8 Aralık 2011 Perşembe

Beklenen Gün

Sert esen rüzgarım Bora'm doğalı tam tamına bir yıl oldu. Anni deyip boynuma sarılan, beni güldürmeye çalışan bir şirinlik muskası var bir yılın sonunda. Nasıl geçtiğini anlamadığım bu bir yılı muhtemelen diğer yıllar hızla takip edecekler. Güzel kokulu oğlum aramıza katılalı, bize can katalı, bizi tam yapalı tam bir yıl olmuş. Koliğiydi, uykusuydu, gazıydı, dişiydi derken dönüp baktığımda hatırımda kalan tek şey bana verdiği muhteşem sevgisi ve huzur.
Doğumgününe yaklaşan günlerde içimi felaket bir heyecan ve melankoli kapladı. Zaman ilerledikçe hamileliğimin son günleri, Bora'nın doğumu ve eve gelişimiz, evde ki ilk günlerimiz çıkmaz oldu aklımdan.Tabi birde ilk doğumgünü için yapılacak güzel bir parti de olmalıydı değil mi? Hemen organizatör kişiliğim işe koyuldu ve başladı neler yapabiliri mi düşünmeye. Plan yapıldı ve kollar sıvandı.Pastaya karar verildi, gelen davetlilere verilmek üzere hediyeler hazırlandı, süslemeler alındı, izlettirilmek üzere Bora'nın bir yılda geçirdiği değişimi anlatan bir video hazırlandı ve daha bir sürü şey.

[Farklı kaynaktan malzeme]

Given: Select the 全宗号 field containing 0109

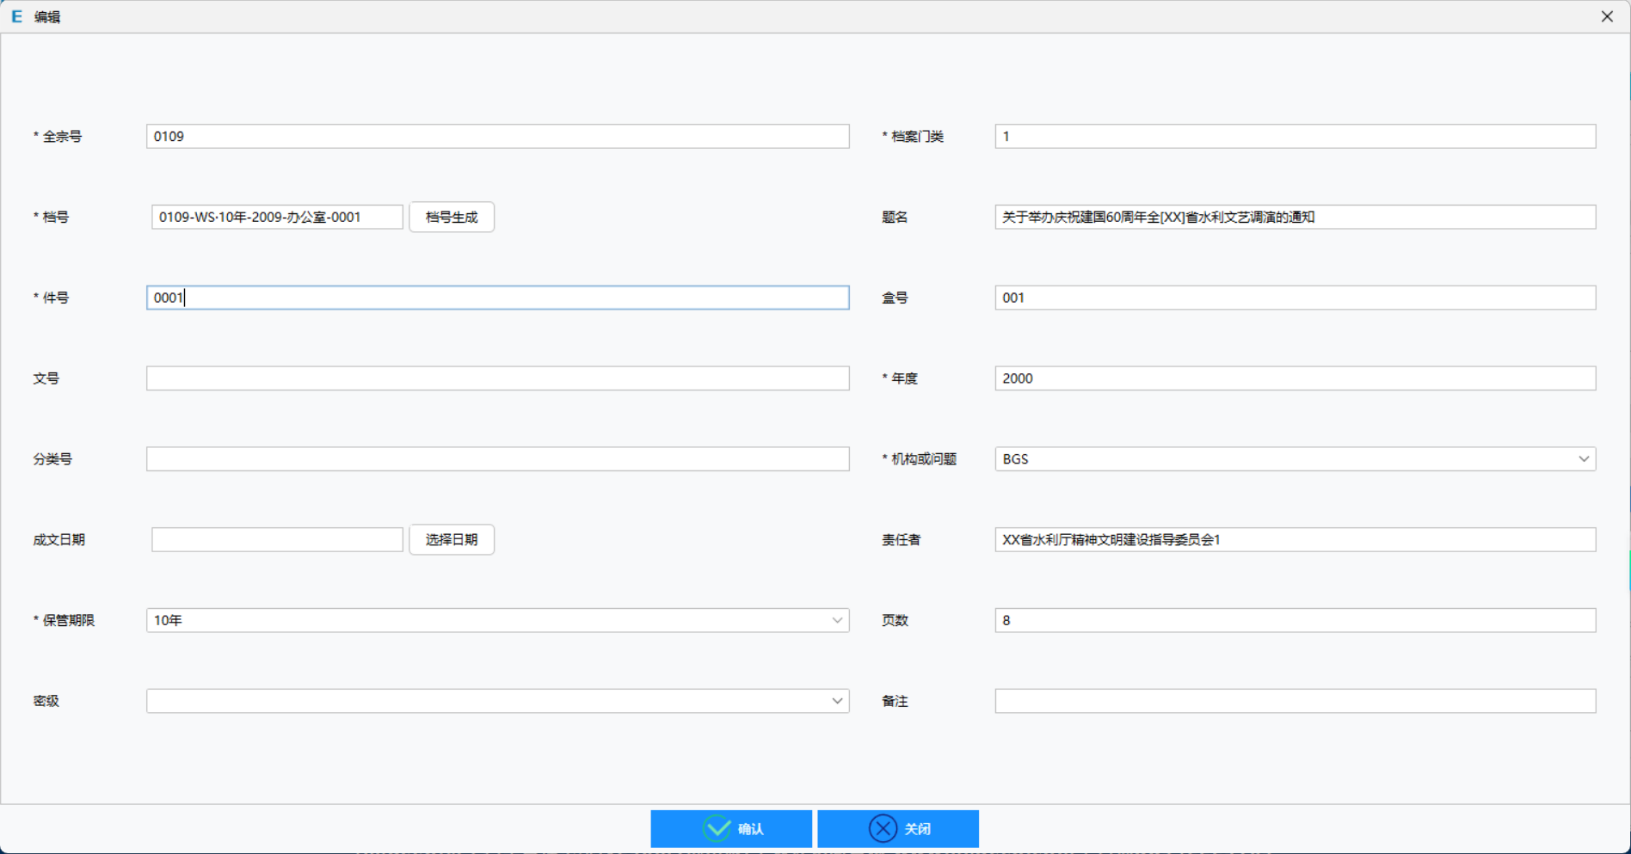Looking at the screenshot, I should pyautogui.click(x=497, y=136).
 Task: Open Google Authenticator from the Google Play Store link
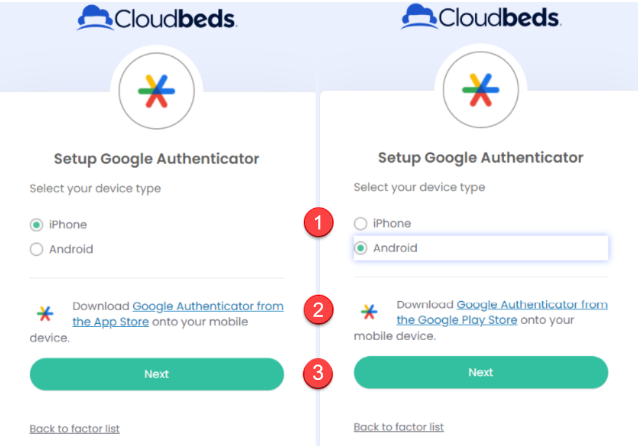click(531, 305)
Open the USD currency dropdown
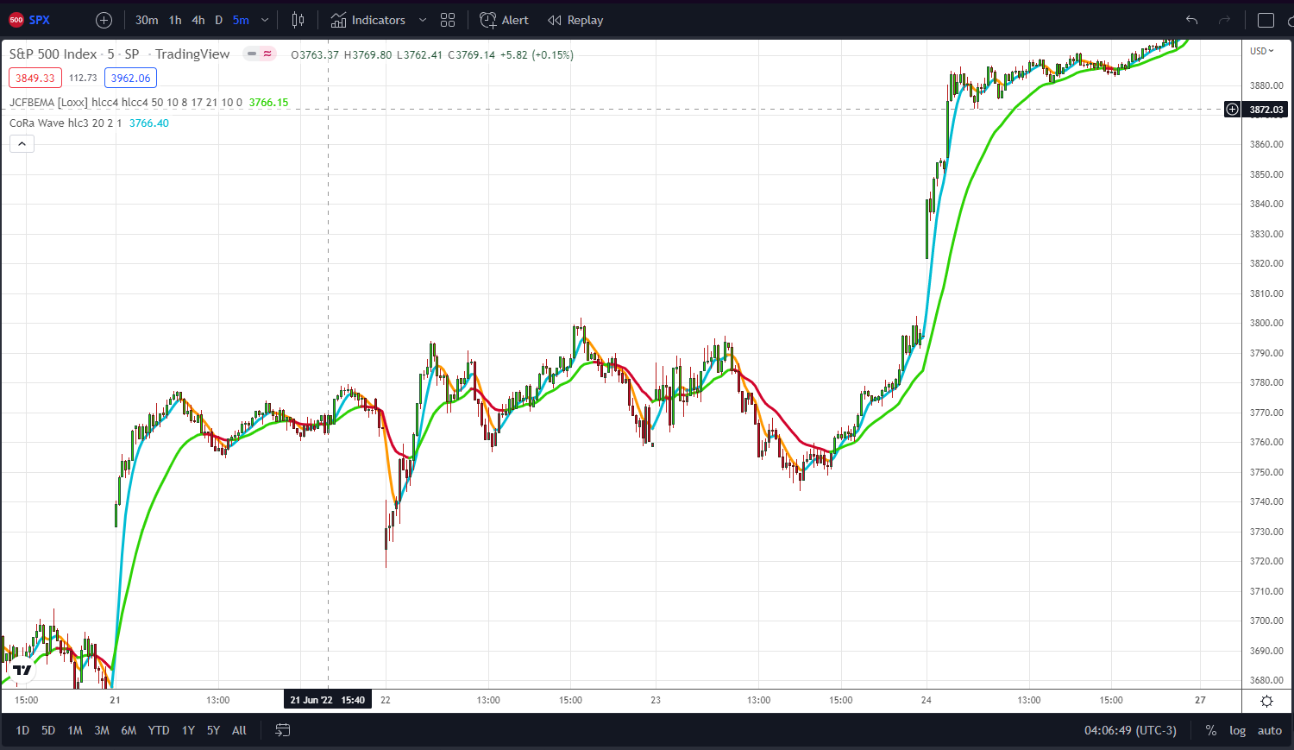Image resolution: width=1294 pixels, height=750 pixels. click(1262, 51)
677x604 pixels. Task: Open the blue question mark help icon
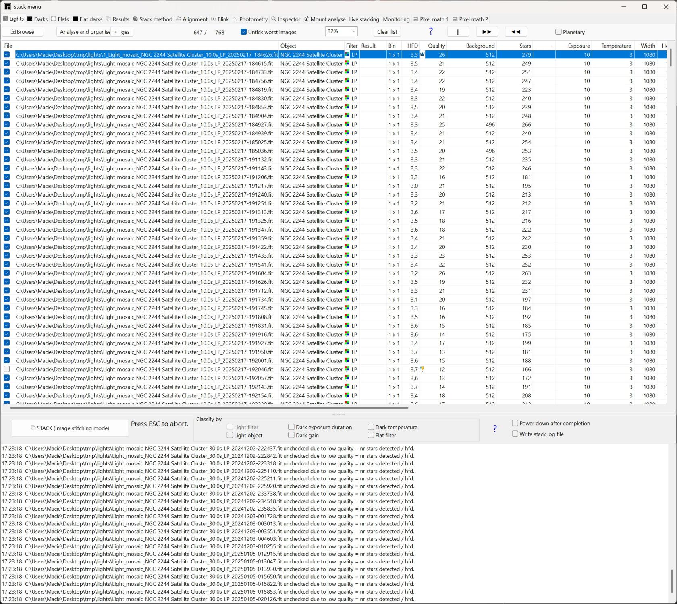pyautogui.click(x=430, y=31)
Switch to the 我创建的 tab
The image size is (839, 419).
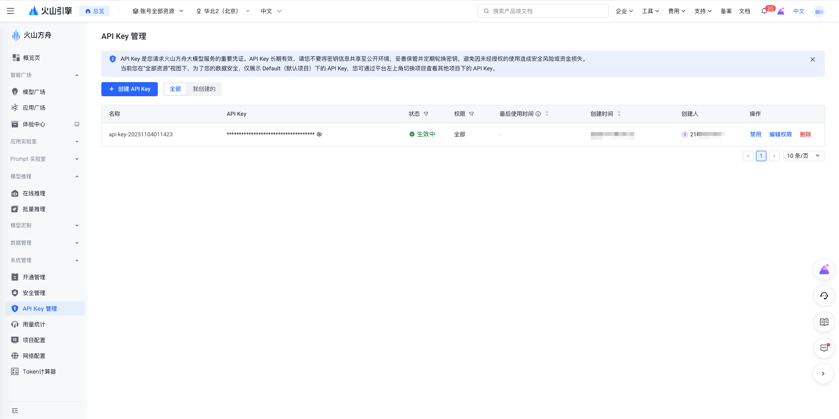[204, 89]
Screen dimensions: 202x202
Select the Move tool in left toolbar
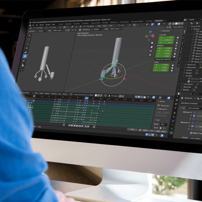click(28, 44)
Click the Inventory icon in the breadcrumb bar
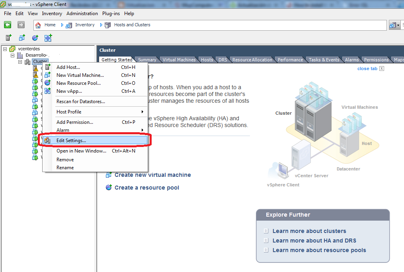 click(68, 25)

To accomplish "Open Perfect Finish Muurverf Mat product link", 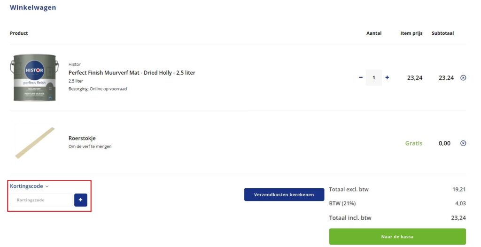I will coord(132,73).
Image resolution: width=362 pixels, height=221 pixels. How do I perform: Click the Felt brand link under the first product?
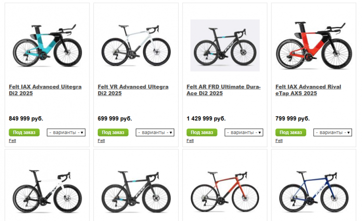point(13,140)
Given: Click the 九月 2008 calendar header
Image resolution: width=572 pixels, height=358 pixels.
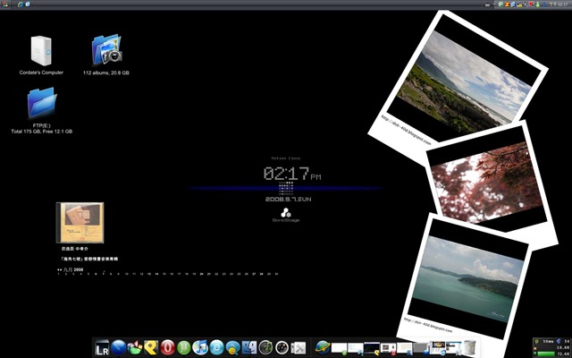Looking at the screenshot, I should pyautogui.click(x=73, y=268).

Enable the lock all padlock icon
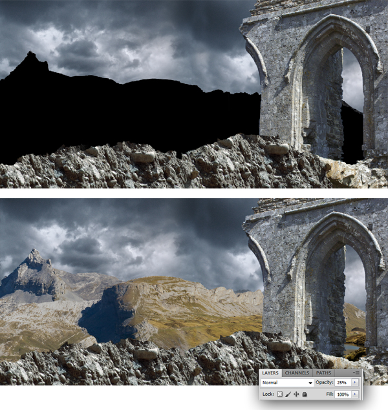(305, 394)
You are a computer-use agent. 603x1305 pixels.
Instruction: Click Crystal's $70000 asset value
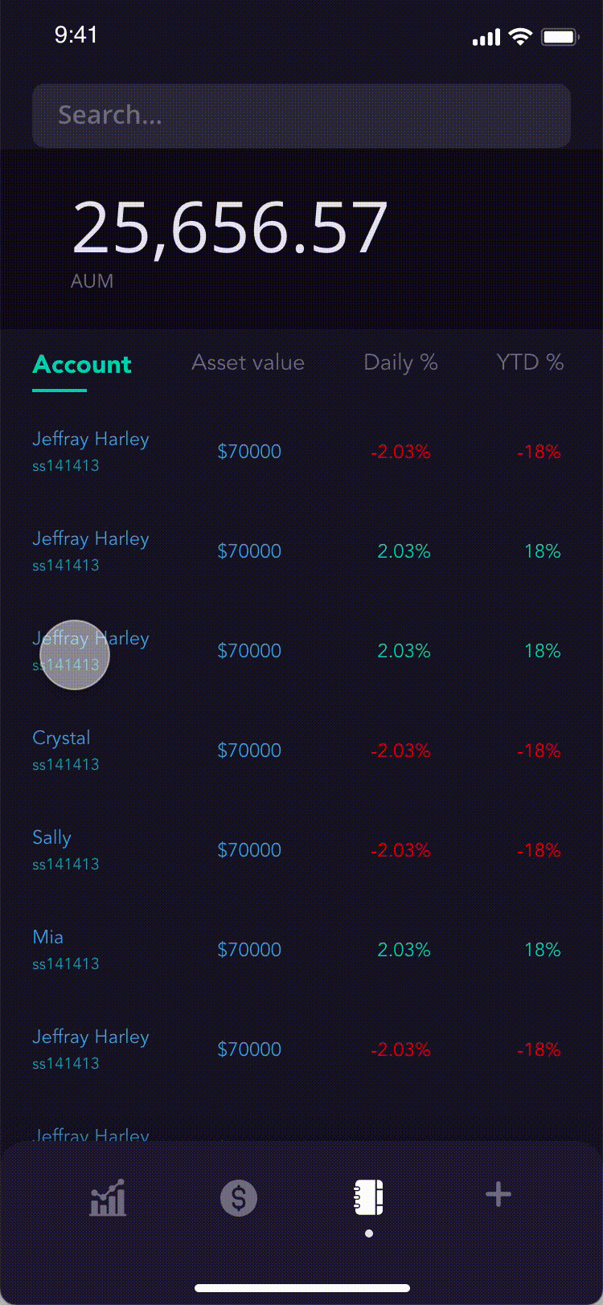[249, 751]
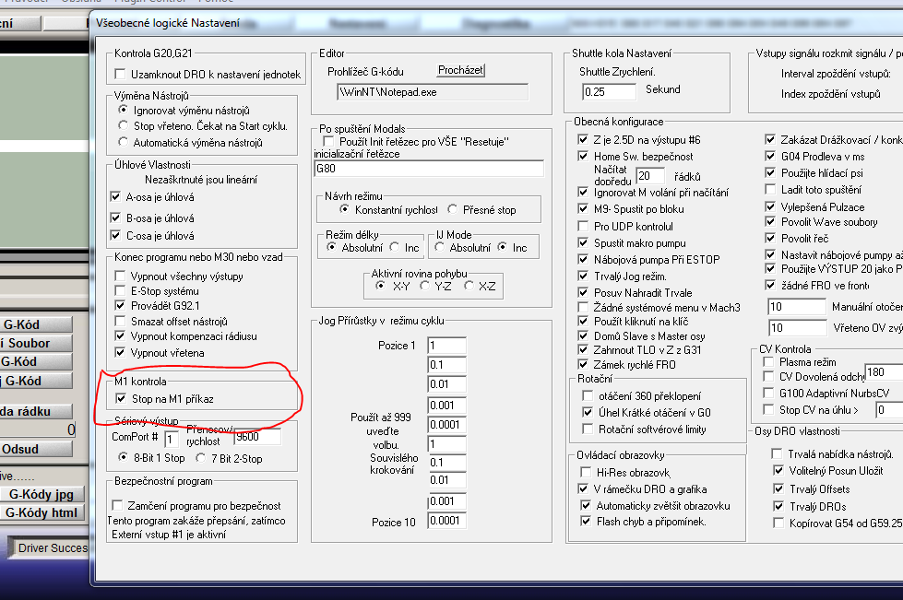903x600 pixels.
Task: Toggle the Stop na M1 příkaz checkbox
Action: pyautogui.click(x=121, y=398)
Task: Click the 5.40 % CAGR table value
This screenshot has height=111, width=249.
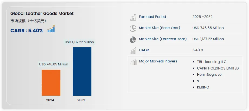Action: 198,50
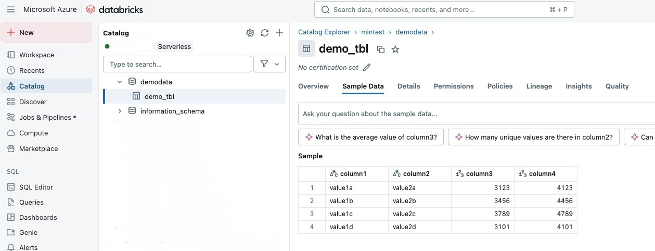Screen dimensions: 655x251
Task: Switch to the Lineage tab
Action: 539,86
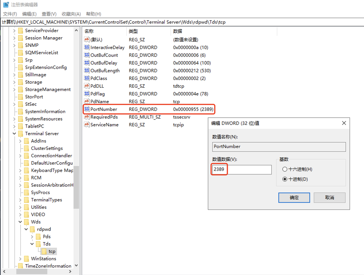This screenshot has width=364, height=275.
Task: Click the 取消 button in dialog
Action: (x=329, y=198)

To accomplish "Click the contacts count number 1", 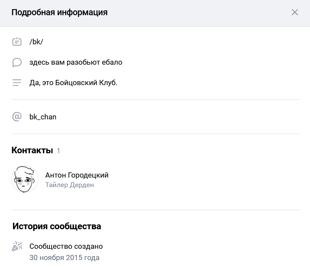I will point(58,151).
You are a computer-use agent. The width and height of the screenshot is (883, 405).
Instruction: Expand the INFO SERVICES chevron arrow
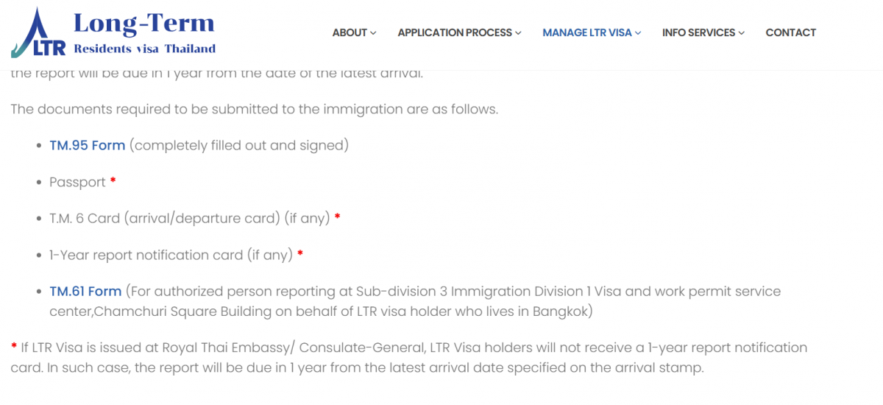pyautogui.click(x=742, y=33)
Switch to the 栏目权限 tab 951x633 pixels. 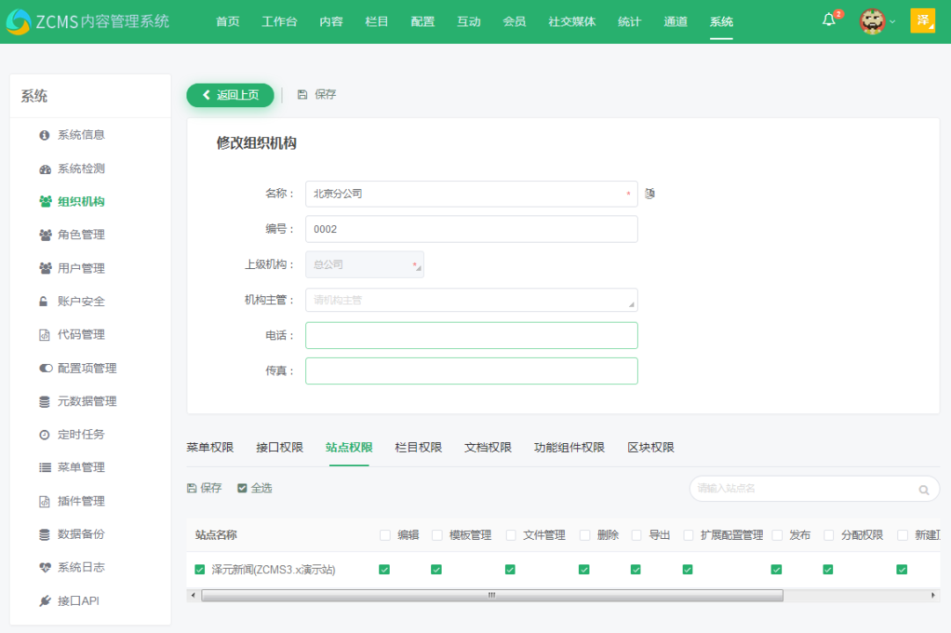pos(417,447)
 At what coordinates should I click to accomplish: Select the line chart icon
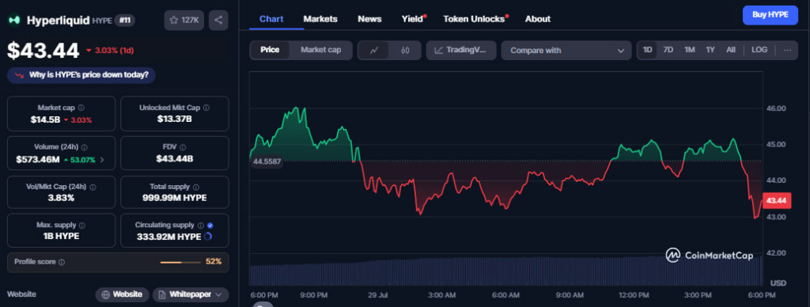[374, 50]
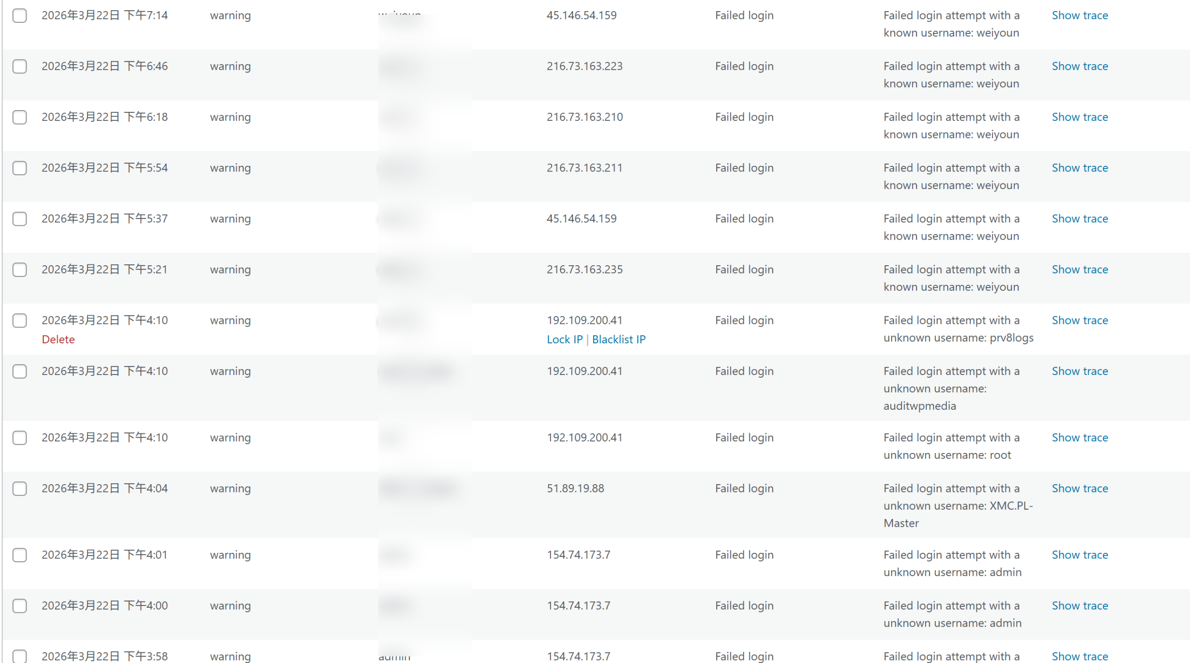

Doğumgününe dört gün kala Bora'da sebebini anlayamadığım bir paça sendromu yaşanmaya başladı. Sürekli bir mızıldama hali ile paçalarıma yapışıyor ve ağlıyordu. Bu huzursuzluk geceye de yansıyınca Bora'nın kabarmış diş eti bize bir azı dişi armağan edeceğini gösteriyordu. Gerçi ben o zaman bir sanıyordum ama aslında dört imiş.Bir gün öncesi akşamına gelirsek uyutulamamış, derdine deva bulunamamış ve ağlamaktan ötürü uyku diyarına giden son treni kaçırmış bir Bora ve yine çalışmadığı yerden gelmiş bir anne/baba vardı elimizde. Saat 22.30 da evde koşmak suretiyle bayılan Bora tabi ki o yorgunlukla gece bilmem kaç kez uyanarak diş sorunsalını çözmeye çalıştı. Sabah kalkmaya mecali olmasa sa kalkan kişiye anne denir ya hani, gün aydı, kalk borazanı çaldı ve güne başladık. Tabi ki mızırdama tam gaz devam ediyordu. Tüm hazırlıkları bin bir zorlukla tamamlayıp misafirlerimiz gelmeye başlayınca zurna zırtladı birden. İletişim böcüğüm Bora'm ansızın yabani bir çocuğa dönüşmüş, her gördüğü insana ağlamak ve zırlamak suretiyle ilk doğumgününün gerçekten çok hatırlanacağının sinyalini vermişti. Tüm parti boyunca ağlamadığı zamanlar dışında yerinden kalkmayıp bizi ayrıca hayretlere düşüren Bora o gün cismen bizim ancak ruhen başkasının çocuğuydu sanki. Son derece coşkulu olmasını düşündüğüm ve sıkı hazırlık yaptığım bu doğumgününün neşe kaynağı elbette Bora olacaktı ama dişinin ve de acısının derdine düşmüş yavrumun ne pasta, ne hediyeler ne de gelenler umrundaydı. Eh Bora'yla maceralar devam edecek elbet. Bu sefer böyle geçti ama seneye umarım bolca diş çıkarmış olur ve beraber hazırlayacağımız bir partimiz olur.